The proverbial crossing of the Rubicon in power coincides with the leap from ethics to economics from “helping mother earth” to “helping the bottom line.” Tree-hugging zealots made news, but it is shrewd capitalists making huge bets in emerging renewable revenue streams that are ramming the gates open. European electricity and gas supplier giant, Eon, has begun divesting its fossil-based assets to concentrate on renewables. Norway’s sovereign wealth fund is divesting its oil and gas holdings that have become more risky. Norway’s oil and gas giant, Statoil, is also moving into renewables for reasons now purely economic. At the current furious rate of technical advance, the stranding risk of gas and coal assets is fast ramping up.
The demand side of the power market poses the other stranding risk factor. Large establishments with ample capital, such as malls and supermarkets, will now begin to save and even make money by converting ample idle roof space into solar farms to meet part or all of their needs, to charge grid-scale batteries thus avoiding the cost of diesel-fired backup generators and to shave off peak power demand for a more stable grid power. Or they can rent out these idle roof spaces to new solar power entrepreneurs or retail electricity suppliers. Fossil-free fast food outlets will become commonplace. Residential PVs will also follow suit when the capital constraint is eased. The disruption here will be as immense as any promised by the Fourth Industrial Revolution.

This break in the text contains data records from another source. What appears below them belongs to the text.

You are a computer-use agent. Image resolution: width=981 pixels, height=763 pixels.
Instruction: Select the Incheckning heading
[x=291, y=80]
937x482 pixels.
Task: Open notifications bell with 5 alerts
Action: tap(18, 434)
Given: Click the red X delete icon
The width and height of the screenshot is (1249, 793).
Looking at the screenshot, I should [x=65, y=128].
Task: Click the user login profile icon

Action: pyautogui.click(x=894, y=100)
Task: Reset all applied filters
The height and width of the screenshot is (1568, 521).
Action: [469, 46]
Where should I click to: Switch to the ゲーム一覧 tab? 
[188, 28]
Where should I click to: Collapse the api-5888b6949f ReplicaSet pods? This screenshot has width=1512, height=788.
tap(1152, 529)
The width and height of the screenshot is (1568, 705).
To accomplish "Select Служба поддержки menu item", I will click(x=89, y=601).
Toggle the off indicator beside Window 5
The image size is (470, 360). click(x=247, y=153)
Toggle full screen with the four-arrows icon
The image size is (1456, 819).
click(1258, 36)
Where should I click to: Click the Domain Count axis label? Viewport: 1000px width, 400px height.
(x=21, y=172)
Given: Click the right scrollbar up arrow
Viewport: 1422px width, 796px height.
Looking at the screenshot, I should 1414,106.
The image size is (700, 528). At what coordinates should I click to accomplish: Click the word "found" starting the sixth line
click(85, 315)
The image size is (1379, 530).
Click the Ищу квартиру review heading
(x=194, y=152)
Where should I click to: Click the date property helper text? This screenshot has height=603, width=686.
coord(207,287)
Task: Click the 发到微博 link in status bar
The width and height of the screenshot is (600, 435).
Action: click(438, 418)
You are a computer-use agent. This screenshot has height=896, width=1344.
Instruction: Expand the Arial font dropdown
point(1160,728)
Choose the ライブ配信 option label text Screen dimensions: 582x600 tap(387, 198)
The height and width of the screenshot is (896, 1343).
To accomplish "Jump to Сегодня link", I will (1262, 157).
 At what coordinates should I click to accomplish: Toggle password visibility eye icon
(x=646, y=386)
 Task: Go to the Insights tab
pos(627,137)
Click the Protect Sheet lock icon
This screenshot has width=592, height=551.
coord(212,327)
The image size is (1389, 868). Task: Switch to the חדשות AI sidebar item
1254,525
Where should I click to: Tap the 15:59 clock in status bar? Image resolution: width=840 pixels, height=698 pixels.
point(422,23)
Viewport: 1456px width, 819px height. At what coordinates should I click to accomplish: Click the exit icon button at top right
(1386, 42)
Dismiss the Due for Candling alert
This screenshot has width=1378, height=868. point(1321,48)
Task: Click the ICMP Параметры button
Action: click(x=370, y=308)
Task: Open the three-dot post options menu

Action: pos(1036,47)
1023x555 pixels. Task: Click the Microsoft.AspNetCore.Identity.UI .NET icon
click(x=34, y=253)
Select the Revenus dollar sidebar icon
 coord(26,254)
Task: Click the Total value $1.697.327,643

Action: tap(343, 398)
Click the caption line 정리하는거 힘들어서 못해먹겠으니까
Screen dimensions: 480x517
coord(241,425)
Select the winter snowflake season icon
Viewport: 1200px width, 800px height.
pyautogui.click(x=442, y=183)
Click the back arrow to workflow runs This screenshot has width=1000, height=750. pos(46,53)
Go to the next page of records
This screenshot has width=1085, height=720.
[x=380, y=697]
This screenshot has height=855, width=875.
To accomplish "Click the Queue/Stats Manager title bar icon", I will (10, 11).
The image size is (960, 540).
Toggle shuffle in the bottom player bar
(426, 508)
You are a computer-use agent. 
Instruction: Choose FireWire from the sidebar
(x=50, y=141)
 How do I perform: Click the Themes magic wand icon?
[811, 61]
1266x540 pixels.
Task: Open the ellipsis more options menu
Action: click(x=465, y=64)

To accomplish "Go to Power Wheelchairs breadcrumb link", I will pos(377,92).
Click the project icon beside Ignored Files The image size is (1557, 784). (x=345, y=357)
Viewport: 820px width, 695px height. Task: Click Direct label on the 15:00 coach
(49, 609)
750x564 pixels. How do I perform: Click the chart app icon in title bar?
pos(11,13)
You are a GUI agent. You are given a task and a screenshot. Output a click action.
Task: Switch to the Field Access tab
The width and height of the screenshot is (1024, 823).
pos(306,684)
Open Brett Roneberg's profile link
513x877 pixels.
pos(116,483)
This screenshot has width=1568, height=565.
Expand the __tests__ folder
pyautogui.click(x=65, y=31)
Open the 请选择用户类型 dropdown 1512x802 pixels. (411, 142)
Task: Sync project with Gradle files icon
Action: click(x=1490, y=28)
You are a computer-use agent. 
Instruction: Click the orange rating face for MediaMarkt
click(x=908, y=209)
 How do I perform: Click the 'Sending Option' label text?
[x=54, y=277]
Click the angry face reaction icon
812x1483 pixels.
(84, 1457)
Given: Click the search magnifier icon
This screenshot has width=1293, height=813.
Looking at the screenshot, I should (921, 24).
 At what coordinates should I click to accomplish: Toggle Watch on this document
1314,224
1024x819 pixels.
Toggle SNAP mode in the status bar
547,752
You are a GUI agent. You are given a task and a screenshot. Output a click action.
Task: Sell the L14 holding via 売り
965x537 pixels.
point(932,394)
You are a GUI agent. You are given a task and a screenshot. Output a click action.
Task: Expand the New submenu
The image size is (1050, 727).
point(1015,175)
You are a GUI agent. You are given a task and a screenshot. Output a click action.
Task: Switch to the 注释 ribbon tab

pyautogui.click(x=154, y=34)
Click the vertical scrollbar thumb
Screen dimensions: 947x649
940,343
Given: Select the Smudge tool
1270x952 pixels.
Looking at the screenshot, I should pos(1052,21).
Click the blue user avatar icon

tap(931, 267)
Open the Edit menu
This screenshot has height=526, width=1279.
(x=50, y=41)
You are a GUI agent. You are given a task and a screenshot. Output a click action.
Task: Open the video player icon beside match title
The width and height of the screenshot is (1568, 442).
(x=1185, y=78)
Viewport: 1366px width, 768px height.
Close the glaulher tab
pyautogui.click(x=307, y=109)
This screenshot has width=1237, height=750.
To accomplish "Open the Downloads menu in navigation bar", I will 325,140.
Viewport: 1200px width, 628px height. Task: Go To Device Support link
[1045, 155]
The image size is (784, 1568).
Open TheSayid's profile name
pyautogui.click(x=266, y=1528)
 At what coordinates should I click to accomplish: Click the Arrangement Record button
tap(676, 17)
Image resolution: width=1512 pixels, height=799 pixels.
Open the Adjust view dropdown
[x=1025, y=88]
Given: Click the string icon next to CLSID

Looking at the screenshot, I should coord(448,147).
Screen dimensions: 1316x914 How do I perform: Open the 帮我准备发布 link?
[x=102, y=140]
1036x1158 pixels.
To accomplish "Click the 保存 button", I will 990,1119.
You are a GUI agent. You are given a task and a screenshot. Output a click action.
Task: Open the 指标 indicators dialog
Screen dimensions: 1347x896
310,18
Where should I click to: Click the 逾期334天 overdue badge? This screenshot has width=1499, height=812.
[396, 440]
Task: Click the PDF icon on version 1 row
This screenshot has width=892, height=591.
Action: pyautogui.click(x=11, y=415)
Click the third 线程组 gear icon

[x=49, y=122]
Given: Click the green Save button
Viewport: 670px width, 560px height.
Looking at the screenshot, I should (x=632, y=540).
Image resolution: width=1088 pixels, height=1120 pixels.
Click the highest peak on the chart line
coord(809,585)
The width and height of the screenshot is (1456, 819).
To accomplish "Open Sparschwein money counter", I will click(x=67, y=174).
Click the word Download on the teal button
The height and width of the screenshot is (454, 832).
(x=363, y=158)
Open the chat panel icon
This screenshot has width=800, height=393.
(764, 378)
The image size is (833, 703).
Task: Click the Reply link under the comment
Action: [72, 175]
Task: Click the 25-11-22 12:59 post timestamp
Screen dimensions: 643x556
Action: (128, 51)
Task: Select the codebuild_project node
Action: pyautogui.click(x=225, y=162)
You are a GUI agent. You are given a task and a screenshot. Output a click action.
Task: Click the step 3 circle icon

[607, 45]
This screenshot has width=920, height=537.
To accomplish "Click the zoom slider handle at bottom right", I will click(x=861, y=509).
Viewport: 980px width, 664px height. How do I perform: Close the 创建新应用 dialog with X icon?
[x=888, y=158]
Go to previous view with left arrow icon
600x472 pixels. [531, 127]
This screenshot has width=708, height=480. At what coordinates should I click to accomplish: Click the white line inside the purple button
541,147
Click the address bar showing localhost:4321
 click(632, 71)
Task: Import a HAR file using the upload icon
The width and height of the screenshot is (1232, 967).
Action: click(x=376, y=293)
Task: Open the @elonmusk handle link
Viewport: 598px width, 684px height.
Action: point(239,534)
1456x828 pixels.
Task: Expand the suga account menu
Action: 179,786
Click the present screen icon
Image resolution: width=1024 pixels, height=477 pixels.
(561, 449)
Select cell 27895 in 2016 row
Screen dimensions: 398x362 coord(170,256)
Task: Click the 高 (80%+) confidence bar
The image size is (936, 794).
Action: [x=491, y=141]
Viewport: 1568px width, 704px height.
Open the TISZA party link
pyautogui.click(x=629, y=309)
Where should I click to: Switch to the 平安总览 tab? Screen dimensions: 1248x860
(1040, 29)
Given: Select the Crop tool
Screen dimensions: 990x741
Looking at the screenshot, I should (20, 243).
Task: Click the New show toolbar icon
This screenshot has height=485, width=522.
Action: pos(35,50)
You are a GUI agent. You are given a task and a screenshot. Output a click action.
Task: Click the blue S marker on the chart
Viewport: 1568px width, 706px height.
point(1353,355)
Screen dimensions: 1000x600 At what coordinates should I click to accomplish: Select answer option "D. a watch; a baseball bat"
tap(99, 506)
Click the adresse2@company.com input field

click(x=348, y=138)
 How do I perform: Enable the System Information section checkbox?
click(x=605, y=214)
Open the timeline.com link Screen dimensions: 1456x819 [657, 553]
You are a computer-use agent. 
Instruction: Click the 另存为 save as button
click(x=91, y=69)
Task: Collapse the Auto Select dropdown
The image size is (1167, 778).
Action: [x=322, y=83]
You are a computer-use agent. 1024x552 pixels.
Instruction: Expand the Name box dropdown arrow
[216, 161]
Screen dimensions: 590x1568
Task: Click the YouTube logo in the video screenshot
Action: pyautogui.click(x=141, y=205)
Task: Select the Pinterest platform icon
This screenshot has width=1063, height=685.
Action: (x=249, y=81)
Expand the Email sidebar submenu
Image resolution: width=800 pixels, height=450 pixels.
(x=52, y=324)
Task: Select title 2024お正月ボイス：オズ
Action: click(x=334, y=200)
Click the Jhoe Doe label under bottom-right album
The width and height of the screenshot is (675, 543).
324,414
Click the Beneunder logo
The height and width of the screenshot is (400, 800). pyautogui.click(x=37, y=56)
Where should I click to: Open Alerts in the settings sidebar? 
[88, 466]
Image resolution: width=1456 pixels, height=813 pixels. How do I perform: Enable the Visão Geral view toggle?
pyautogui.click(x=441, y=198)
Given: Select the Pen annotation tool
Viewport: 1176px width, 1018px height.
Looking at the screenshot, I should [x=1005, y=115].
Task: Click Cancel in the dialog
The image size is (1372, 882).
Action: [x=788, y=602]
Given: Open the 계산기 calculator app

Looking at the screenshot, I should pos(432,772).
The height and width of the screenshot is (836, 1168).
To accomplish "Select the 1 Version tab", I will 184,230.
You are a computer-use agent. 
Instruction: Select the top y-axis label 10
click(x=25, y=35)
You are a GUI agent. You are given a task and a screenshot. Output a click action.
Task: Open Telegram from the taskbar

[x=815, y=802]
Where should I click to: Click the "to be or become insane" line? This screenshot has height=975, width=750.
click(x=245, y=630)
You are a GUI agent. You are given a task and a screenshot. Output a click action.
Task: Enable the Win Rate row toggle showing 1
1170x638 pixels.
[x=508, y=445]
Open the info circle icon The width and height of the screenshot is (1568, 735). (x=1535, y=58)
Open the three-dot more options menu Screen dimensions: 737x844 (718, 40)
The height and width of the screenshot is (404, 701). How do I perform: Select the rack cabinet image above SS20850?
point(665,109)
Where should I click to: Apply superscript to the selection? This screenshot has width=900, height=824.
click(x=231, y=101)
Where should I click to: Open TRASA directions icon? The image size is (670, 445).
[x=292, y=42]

That is not to say that government should prohibit new fossil-based investments by the private sector. Market players are better at reading the short and long investment horizon than government and, anyway, they wager their own money in a competitive market. Aboitiz Power is carrying the cost of its mothballed bunker fuel-burning power barges. Privatization spared the NPC and the taxpayers of their stranded cost!
Government can however employ policy “nudges” rather than mandates. The share of electric vehicles (EVs) in government vehicle purchase should progressively rise. New public school and office buildings should now be solar PV-equipped for part of their largely daytime needs besides jump-starting students in the wonders of electrochemistry. EVs could be exempt from number coding. PEZA should now plan for fossil-free ecozones. The seamless integration of distributed and centralized generation requires urgent government attention.
Solar PV and storage technology now allow us to transform the abundance of light from a liability into an enormous asset, one which promises to leapfrog the problem of high electricity cost. But to monetize it, we have to let Capitalism’s creative destruction take its course. Government forbearing, profit calculus and market competition will propel the nation to a bountiful embrace of the light.
 
Raul V. Fabella is a retired professor of the UP School of Economics and a member of the National Academy of Science and Technology. He gets his dopamine fix from hitting tennis balls with wife Teena and bicycling.